Seit der griechischen Antike ist ein Okkularzentrismus angelegt, der dem Sehen Erkenntnisfähigkeit zuweist. Auf der anderen Seite sind mit dem Erkenntnisbegriff wesentliche Probleme verbunden, welche die Wahrnehmung betreffen. So zehren zwar beinahe alle Begrifflichkeiten des Erkennens, des Wahrnehmens und des Wissens vom Wortfeld der Sichtbarkeit und nahezu alle neuzeitlichen Erkenntnistheorien sind durch die im Sehakt verkörperte scheinbare Objektivität inspiriert, jedoch geht mit der Hegemonie des Sehsinnes auch eine notorische Kritik an diesem einher. Im 19. Jahrhundert gelangten wichtige Strömungen in der Naturwissenschaft, der Philosophie, der Psychologie und der Kunst zu dem Ergebnis, dass weder das Sehen, noch irgendein anderer Sinn Anspruch auf essentielle Objektivität erheben könne. Der Verlust des Sehens als Garant für Objektivität und somit für die Existenz einer allgemeingültigen, erfahrbaren Wirklichkeit verschärfte den Konflikt zwischen Sehen und Wirklichkeit. Die Wahrnehmungserfahrung barg nicht mehr die Garantie, die ihr einst als Fundament des Wissens zugeschrieben worden war und um 1860 wurden die Konturen einer epistemologischen Unsicherheit sichtbar.

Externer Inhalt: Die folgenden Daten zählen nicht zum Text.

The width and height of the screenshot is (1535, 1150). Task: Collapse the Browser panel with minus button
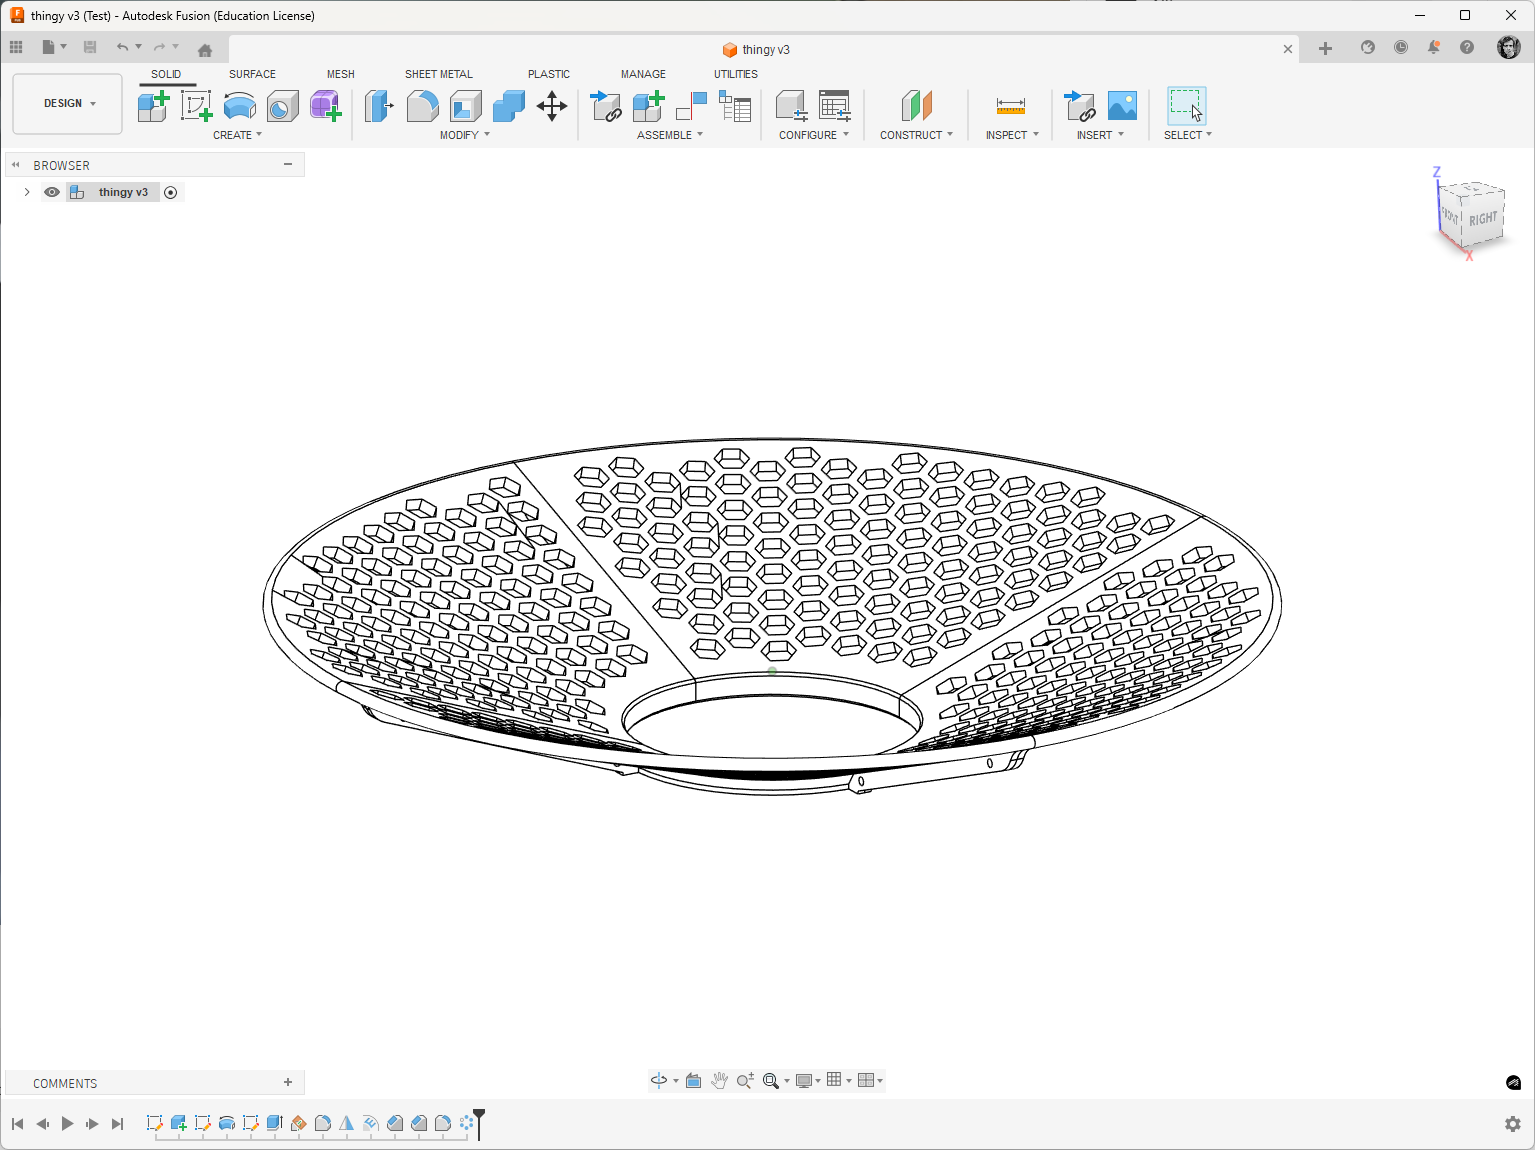click(x=288, y=164)
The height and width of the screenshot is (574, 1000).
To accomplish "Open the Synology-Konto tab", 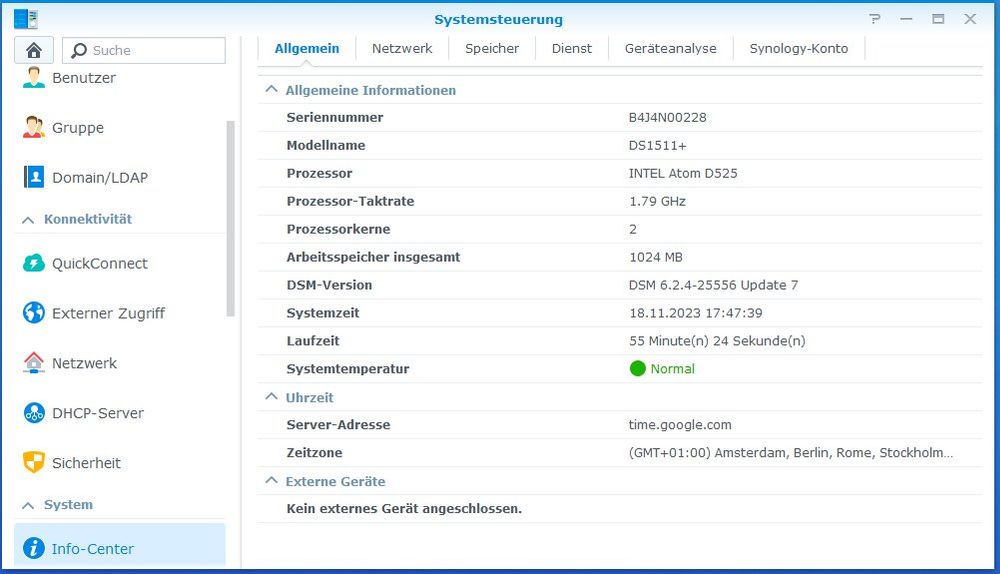I will coord(798,48).
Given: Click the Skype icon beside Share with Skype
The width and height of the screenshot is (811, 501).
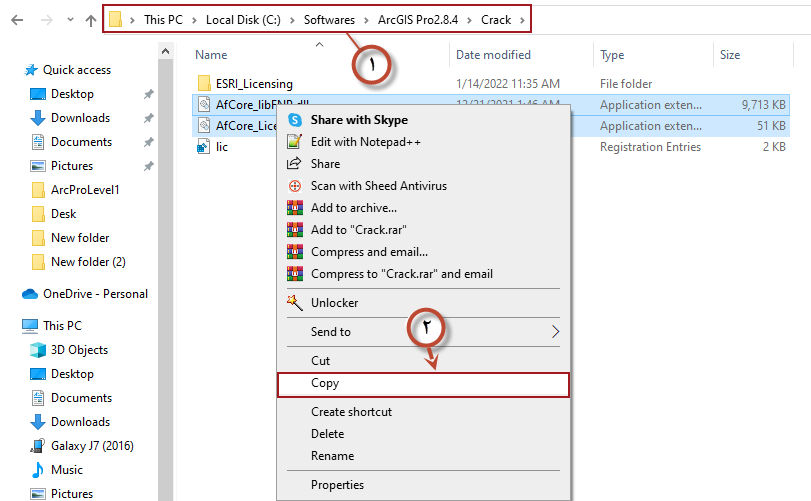Looking at the screenshot, I should pyautogui.click(x=294, y=120).
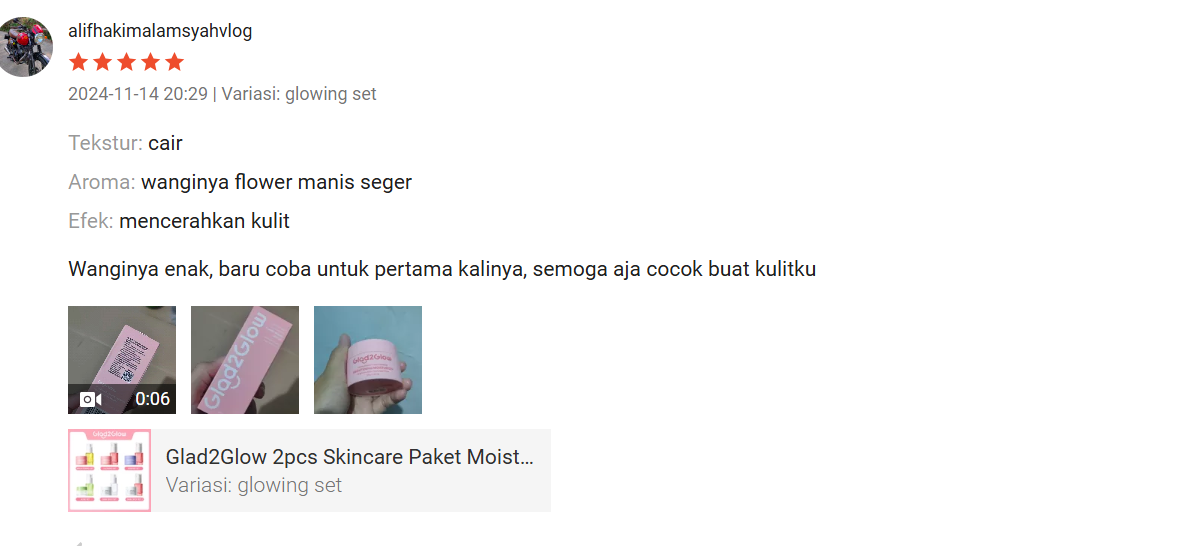Click the review text starting 'Wanginya enak'

click(x=442, y=269)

Im Zuge dieser Entwicklungen drängen sich in der Wissenschaftstheorie Fragestellungen auf, wie und warum Bilder zu epistemischen Objekten werden und welche Folgen dies für die Wissensproduktion mit sich bringt – damit verbunden ist auch die Problematik der Frage nach der Realität des Wahrgenommenen. Es erscheint daher nur als konsequent, dass sich Wissenschaftstheoretiker für Gestaltlehre und Sinnesphysiologie interessierten und umgekehrt auch die Wahrnehmungstheoretiker und Anhänger des Gestaltparadigmas epistemologische Ansprüche hegten. In der Kunst lässt sich zudem ein paralleles Interesse feststellen. Die Künstler loteten durch die Thematisierung der Wahrnehmung Konzeptionen der Welt und des Selbst aus und stellten diese zur Diskussion. Kunst bietet demnach die Möglichkeit zu erkenntnistheoretischen Reflexionen. Auf beiden Seiten ist ein Streben und eine Produktion von Wissen zu verorten, wobei epistemische Fragen mit wahrnehmungstheoretische Unternehmungen korrespondieren.